Even if I was in favor of gun control, I'd still be a bit hesitant to apply it to people and situations like this is that it just seems like there's so much more to it. Like somebody mentioned Columbine above? There is much, much more to the Columbine than is commonly broadcast on the news. There's a newspaper in Denver that has been constantly fighting with the police for the release of more information ever since the shooting happened. 11,000 pages of witness testimony was released, as well as other documents pertaining to the shooters, which eventually lead to the discovery of sexual abuse at the hands of police officers in their past.* They were also on prozac (or something like prozac, I forget). These are complex problems that were not addressed by politics or the media after the shooting, and they certainly weren't addressed by anybody before all those lives were ended. The only problems discussed were guns and Marilyn Manson.

As far as I know, nobody knows why this guy did what he did yet. And I don't want to say that guns are an absolute good, or any of the other silly points pro-gun people usually take, but I do hope the investigation of this does go further than assuming his pistol made him crazy.

*The 11,000 pages also revealed corroborating testimony that at least two other shooters were involved in the Columbine attacks, but that's a discussion for another thread.

[moderator note: not this one, an it please God]
Mister Disco

I don't like to rain on anyone's parade, but from the outside, it doesn't look like the possession of guns is really working to stop the US government from doing anything.

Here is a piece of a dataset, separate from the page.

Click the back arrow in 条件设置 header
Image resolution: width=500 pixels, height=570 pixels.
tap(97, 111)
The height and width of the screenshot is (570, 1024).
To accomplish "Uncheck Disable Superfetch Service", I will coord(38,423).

It's great that the US constitution has a 'safety valve' built in, but the government will always have more guns. They have the (moral/political) monopoly on violence, too. And as Hurricane Katrina illustrates, in a stunning example, the government is quite keen to engage its own 'citizens' in a shooting war.

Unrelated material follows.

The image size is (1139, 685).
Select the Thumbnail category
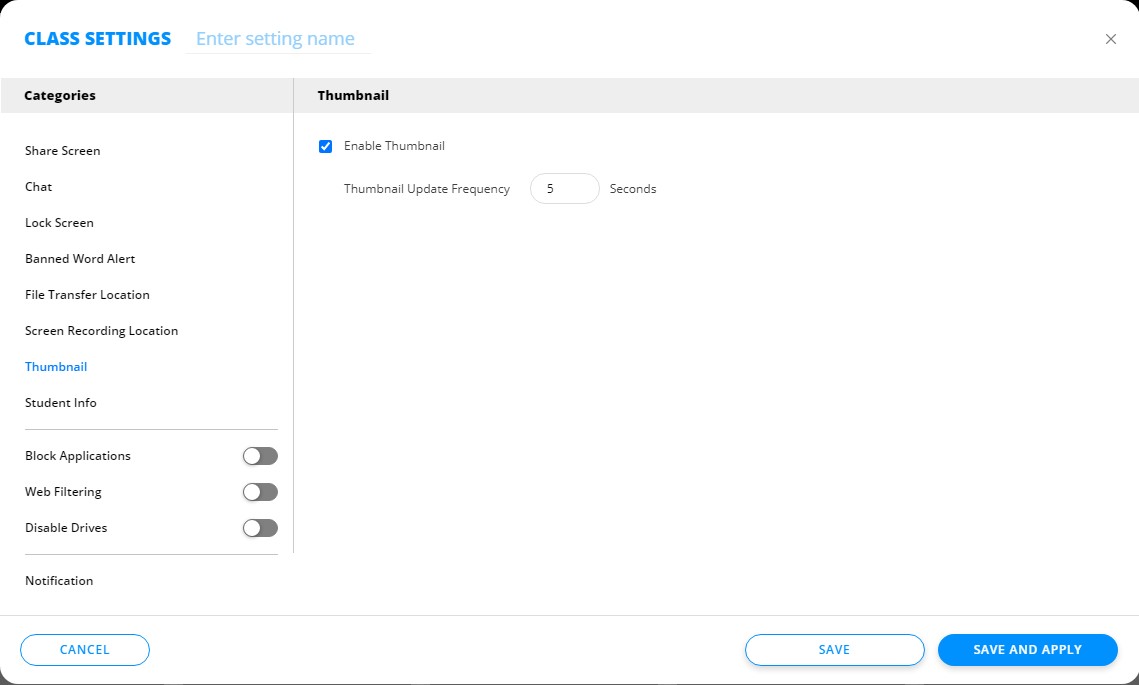(56, 367)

And about Hurricane Katrina, please tell me how people needed guns in order to live? Do guns have some awesome flood-stopping ability I was never told about? Apart from defending themselves from the insanity of the military, what on earth were guns useful for that working levees, a decent evacuation plan and a few thousand buses wouldn't have solved more efficiently?

This is all part of the same problem. One of the main issues around gun culture is the assumption that a deadly weapon will solve problems, full stop. If you think you're living in an action movie, of course you're going to think that the only solution to the problems of the world is guns. But the world is not an action movie.

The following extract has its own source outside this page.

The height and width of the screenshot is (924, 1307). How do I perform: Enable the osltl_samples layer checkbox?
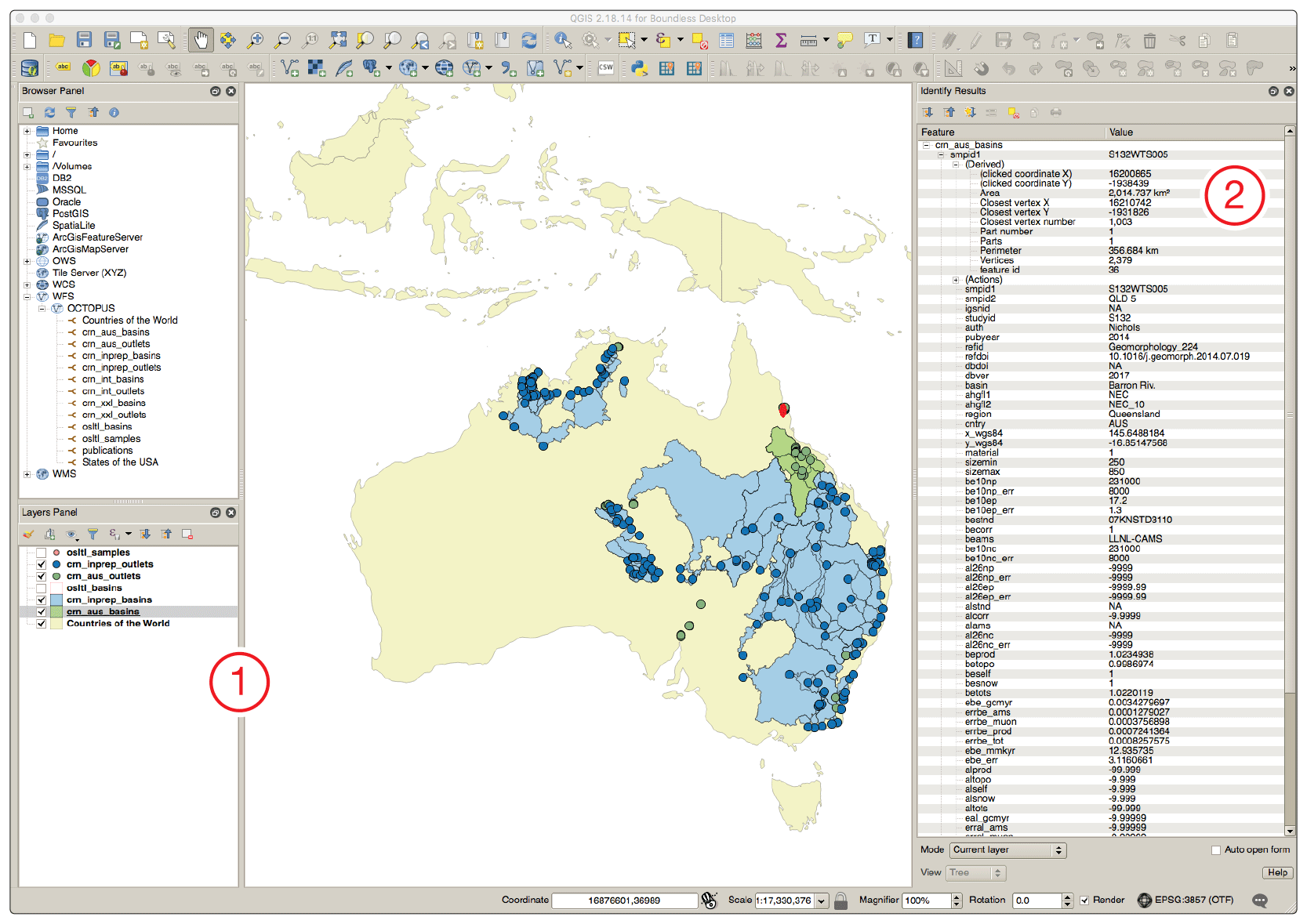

Sorry, this has nothing to do with Virginia Tech. But it seems incredible for people to claim that guns are necessary for survival or the continuation of life when it's so clear that statistically, states which sanction the legal/unregulated possession of firearms have more gun deaths than states which don't.

grant

Within the past six months, I watched Bowling for Columbine for the first time. It was based around the idea that America's culture of violence and fear (based in part on our legacy of slavery) is what creates these incidents. To illustrate his argument, Moore goes across the border from crime-city Detroit to its Canadian twin, Windsor, where people leave their door unlocked even after they've been broken into and, surprisingly, all seemed to own guns without trying to use them on each other.

This was before the recent college shooting at Dawson College, so maybe real life has weakened that observation a little. And, well, Moore's been known to stretch his footage to make a point.

Still, it's an observation worth making.

Jack Fear

Agreed with Disco in strongest possible terms.

Also: Kirk, that's a pretty fast-and-loose interpretation of the Second Amendment, which reads:

A well regulated Militia being necessary to the security of a free State, the right of the people to keep and bear Arms shall not be infringed.

...which would seem to imply that "the people" are allowed to keep arms so that they may use them to serve the State, by defending it from outside enemies—not to combat it.

In this light, it's possible to argue that since we already have a well-regulated militia under the control of individual states—i.e., the National Guard—in addition to a standing federal army, that there is no need whatsoever for private ownership of firearms.


Quantum

should the US government become too corrupt or oppressive, the people would have a chance to fight against them to free themselves.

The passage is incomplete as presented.